HOW TO COMPLETE THIS TASK
Below are entries. Copy exactly the lines running from the line that holds "Given: Open more actions menu for selection" to the line that holds "The image size is (957, 439).", with both ends included.

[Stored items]
■ ■ ■

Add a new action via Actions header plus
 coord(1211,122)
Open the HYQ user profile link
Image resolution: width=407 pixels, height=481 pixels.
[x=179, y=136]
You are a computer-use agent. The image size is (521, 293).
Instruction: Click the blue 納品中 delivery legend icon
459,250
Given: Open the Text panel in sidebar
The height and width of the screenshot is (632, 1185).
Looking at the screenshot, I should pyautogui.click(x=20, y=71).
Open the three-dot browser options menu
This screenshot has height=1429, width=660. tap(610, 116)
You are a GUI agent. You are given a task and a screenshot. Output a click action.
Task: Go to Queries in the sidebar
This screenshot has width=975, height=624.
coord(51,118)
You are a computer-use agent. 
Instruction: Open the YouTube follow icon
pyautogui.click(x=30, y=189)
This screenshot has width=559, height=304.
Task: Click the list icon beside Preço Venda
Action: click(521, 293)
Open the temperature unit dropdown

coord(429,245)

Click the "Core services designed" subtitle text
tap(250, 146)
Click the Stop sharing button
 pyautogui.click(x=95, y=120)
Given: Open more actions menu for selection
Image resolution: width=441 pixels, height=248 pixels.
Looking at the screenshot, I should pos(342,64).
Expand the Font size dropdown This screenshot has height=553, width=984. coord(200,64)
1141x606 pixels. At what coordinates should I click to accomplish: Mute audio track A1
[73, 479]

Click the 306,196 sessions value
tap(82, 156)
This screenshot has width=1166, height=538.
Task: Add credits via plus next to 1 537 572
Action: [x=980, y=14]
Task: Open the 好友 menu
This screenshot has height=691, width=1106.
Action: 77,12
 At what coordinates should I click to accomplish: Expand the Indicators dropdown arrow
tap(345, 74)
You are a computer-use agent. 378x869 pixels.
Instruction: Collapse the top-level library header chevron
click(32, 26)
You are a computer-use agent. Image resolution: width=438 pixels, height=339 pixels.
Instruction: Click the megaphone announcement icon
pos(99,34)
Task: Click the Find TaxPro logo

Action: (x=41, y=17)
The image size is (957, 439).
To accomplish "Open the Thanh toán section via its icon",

■ ■ ■

TASK RESPONSE
Given: Open more actions menu for selection
Image resolution: width=441 pixels, height=248 pixels.
Looking at the screenshot, I should pos(342,64).
Expand the Font size dropdown This screenshot has height=553, width=984. coord(200,64)
1141x606 pixels. At what coordinates should I click to accomplish: Mute audio track A1
[73, 479]

Click the 306,196 sessions value
tap(82, 156)
This screenshot has width=1166, height=538.
Task: Add credits via plus next to 1 537 572
Action: [x=980, y=14]
Task: Open the 好友 menu
This screenshot has height=691, width=1106.
Action: 77,12
 At what coordinates should I click to accomplish: Expand the Indicators dropdown arrow
tap(345, 74)
You are a computer-use agent. 378x869 pixels.
Instruction: Collapse the top-level library header chevron
click(32, 26)
You are a computer-use agent. Image resolution: width=438 pixels, height=339 pixels.
Instruction: Click the megaphone announcement icon
pos(99,34)
Task: Click the Find TaxPro logo

Action: (x=41, y=17)
The image size is (957, 439).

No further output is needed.